■ **Assigned task**: The material below must be retyped in full, with every line kept exactly as it is.

■ **Exercise data**:
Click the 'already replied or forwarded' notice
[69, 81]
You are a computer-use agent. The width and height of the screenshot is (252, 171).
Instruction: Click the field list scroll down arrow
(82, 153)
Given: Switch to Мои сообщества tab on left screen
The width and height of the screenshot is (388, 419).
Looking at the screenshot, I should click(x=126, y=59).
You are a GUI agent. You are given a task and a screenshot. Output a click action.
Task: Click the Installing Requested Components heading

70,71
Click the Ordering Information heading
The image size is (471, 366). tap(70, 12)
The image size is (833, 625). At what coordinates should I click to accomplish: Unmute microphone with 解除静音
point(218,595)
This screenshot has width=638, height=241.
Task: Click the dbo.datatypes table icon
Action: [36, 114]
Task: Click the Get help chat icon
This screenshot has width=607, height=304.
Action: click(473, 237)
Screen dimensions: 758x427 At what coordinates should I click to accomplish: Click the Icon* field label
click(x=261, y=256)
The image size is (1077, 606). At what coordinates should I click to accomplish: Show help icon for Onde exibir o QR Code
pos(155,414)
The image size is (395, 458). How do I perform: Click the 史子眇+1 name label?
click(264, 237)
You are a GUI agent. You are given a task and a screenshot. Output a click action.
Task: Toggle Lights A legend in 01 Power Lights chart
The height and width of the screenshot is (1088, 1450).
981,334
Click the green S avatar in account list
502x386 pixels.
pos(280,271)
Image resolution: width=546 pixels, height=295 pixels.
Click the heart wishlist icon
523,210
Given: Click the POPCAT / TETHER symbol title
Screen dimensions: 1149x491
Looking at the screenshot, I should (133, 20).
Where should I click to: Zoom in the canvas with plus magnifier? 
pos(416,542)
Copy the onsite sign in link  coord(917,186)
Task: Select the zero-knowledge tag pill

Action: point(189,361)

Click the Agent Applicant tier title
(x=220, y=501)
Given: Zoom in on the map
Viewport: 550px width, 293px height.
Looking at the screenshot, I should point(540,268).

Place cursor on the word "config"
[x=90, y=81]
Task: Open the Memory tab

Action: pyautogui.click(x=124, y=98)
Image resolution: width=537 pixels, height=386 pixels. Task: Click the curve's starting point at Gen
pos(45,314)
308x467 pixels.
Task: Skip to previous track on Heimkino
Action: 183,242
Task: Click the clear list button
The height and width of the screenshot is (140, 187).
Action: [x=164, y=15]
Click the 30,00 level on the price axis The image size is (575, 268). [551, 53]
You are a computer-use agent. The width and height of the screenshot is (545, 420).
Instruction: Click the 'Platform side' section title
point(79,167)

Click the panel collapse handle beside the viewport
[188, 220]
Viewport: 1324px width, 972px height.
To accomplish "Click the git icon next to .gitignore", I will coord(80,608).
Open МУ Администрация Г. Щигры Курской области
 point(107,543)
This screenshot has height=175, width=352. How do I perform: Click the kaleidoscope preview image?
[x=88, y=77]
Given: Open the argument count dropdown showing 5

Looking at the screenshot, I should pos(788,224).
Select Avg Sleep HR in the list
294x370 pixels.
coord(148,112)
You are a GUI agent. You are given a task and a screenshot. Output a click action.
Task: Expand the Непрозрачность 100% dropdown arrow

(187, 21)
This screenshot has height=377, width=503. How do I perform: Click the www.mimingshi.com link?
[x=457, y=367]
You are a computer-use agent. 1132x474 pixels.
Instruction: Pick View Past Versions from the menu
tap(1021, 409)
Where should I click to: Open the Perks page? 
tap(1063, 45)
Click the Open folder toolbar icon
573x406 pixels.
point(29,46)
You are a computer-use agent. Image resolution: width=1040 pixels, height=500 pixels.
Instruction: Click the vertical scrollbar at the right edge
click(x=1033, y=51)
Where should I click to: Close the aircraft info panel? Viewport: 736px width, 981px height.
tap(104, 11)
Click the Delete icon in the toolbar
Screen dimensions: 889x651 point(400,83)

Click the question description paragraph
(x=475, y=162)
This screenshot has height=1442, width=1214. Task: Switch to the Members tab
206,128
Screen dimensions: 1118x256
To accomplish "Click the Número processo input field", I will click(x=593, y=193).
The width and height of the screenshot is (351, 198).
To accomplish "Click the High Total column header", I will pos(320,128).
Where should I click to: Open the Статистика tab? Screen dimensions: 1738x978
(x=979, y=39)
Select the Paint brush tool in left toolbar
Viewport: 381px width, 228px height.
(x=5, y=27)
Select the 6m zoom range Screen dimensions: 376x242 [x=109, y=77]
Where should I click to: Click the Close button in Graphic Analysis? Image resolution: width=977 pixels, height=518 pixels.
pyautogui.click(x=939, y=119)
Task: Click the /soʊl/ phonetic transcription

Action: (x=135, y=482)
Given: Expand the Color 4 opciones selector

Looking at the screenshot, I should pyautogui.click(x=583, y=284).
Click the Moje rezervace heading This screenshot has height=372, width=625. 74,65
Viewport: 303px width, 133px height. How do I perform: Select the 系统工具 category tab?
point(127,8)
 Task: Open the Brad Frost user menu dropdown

■ **Exercise answer**:
Click the 'already replied or forwarded' notice
[69, 81]
You are a computer-use agent. The width and height of the screenshot is (252, 171).
Instruction: Click the field list scroll down arrow
(82, 153)
Given: Switch to Мои сообщества tab on left screen
The width and height of the screenshot is (388, 419).
Looking at the screenshot, I should click(x=126, y=59).
You are a GUI agent. You are given a task and a screenshot. Output a click action.
Task: Click the Installing Requested Components heading

70,71
Click the Ordering Information heading
The image size is (471, 366). tap(70, 12)
The image size is (833, 625). At what coordinates should I click to accomplish: Unmute microphone with 解除静音
point(218,595)
This screenshot has width=638, height=241.
Task: Click the dbo.datatypes table icon
Action: [36, 114]
Task: Click the Get help chat icon
This screenshot has width=607, height=304.
Action: click(473, 237)
Screen dimensions: 758x427 At what coordinates should I click to accomplish: Click the Icon* field label
click(x=261, y=256)
The image size is (1077, 606). At what coordinates should I click to accomplish: Show help icon for Onde exibir o QR Code
pos(155,414)
The image size is (395, 458). How do I perform: Click the 史子眇+1 name label?
click(264, 237)
You are a GUI agent. You are given a task and a screenshot. Output a click action.
Task: Toggle Lights A legend in 01 Power Lights chart
The height and width of the screenshot is (1088, 1450).
981,334
Click the green S avatar in account list
502x386 pixels.
pos(280,271)
Image resolution: width=546 pixels, height=295 pixels.
Click the heart wishlist icon
523,210
Given: Click the POPCAT / TETHER symbol title
Screen dimensions: 1149x491
Looking at the screenshot, I should (133, 20).
Where should I click to: Zoom in the canvas with plus magnifier? 
pos(416,542)
Copy the onsite sign in link  coord(917,186)
Task: Select the zero-knowledge tag pill

Action: point(189,361)

Click the Agent Applicant tier title
(x=220, y=501)
Given: Zoom in on the map
Viewport: 550px width, 293px height.
Looking at the screenshot, I should point(540,268).

Place cursor on the word "config"
[x=90, y=81]
Task: Open the Memory tab

Action: pyautogui.click(x=124, y=98)
Image resolution: width=537 pixels, height=386 pixels. Task: Click the curve's starting point at Gen
pos(45,314)
308x467 pixels.
Task: Skip to previous track on Heimkino
Action: 183,242
Task: Click the clear list button
The height and width of the screenshot is (140, 187).
Action: [x=164, y=15]
Click the 30,00 level on the price axis The image size is (575, 268). [551, 53]
You are a computer-use agent. The width and height of the screenshot is (545, 420).
Instruction: Click the 'Platform side' section title
point(79,167)

Click the panel collapse handle beside the viewport
[188, 220]
Viewport: 1324px width, 972px height.
To accomplish "Click the git icon next to .gitignore", I will coord(80,608).
Open МУ Администрация Г. Щигры Курской области
 point(107,543)
This screenshot has height=175, width=352. How do I perform: Click the kaleidoscope preview image?
[x=88, y=77]
Given: Open the argument count dropdown showing 5

Looking at the screenshot, I should pos(788,224).
Select Avg Sleep HR in the list
294x370 pixels.
coord(148,112)
You are a GUI agent. You are given a task and a screenshot. Output a click action.
Task: Expand the Непрозрачность 100% dropdown arrow

(187, 21)
This screenshot has height=377, width=503. How do I perform: Click the www.mimingshi.com link?
[x=457, y=367]
You are a computer-use agent. 1132x474 pixels.
Instruction: Pick View Past Versions from the menu
tap(1021, 409)
Where should I click to: Open the Perks page? 
tap(1063, 45)
Click the Open folder toolbar icon
573x406 pixels.
point(29,46)
You are a computer-use agent. Image resolution: width=1040 pixels, height=500 pixels.
Instruction: Click the vertical scrollbar at the right edge
click(x=1033, y=51)
Where should I click to: Close the aircraft info panel? Viewport: 736px width, 981px height.
tap(104, 11)
Click the Delete icon in the toolbar
Screen dimensions: 889x651 point(400,83)

Click the question description paragraph
(x=475, y=162)
This screenshot has height=1442, width=1214. Task: Switch to the Members tab
206,128
Screen dimensions: 1118x256
To accomplish "Click the Número processo input field", I will click(x=593, y=193).
The width and height of the screenshot is (351, 198).
To accomplish "Click the High Total column header", I will pos(320,128).
Where should I click to: Open the Статистика tab? Screen dimensions: 1738x978
(x=979, y=39)
Select the Paint brush tool in left toolbar
Viewport: 381px width, 228px height.
(x=5, y=27)
Select the 6m zoom range Screen dimensions: 376x242 [x=109, y=77]
Where should I click to: Click the Close button in Graphic Analysis? Image resolution: width=977 pixels, height=518 pixels.
pyautogui.click(x=939, y=119)
Task: Click the /soʊl/ phonetic transcription

Action: (x=135, y=482)
Given: Expand the Color 4 opciones selector

Looking at the screenshot, I should pyautogui.click(x=583, y=284).
Click the Moje rezervace heading This screenshot has height=372, width=625. 74,65
Viewport: 303px width, 133px height. How do I perform: Select the 系统工具 category tab?
point(127,8)
 Task: Open the Brad Frost user menu dropdown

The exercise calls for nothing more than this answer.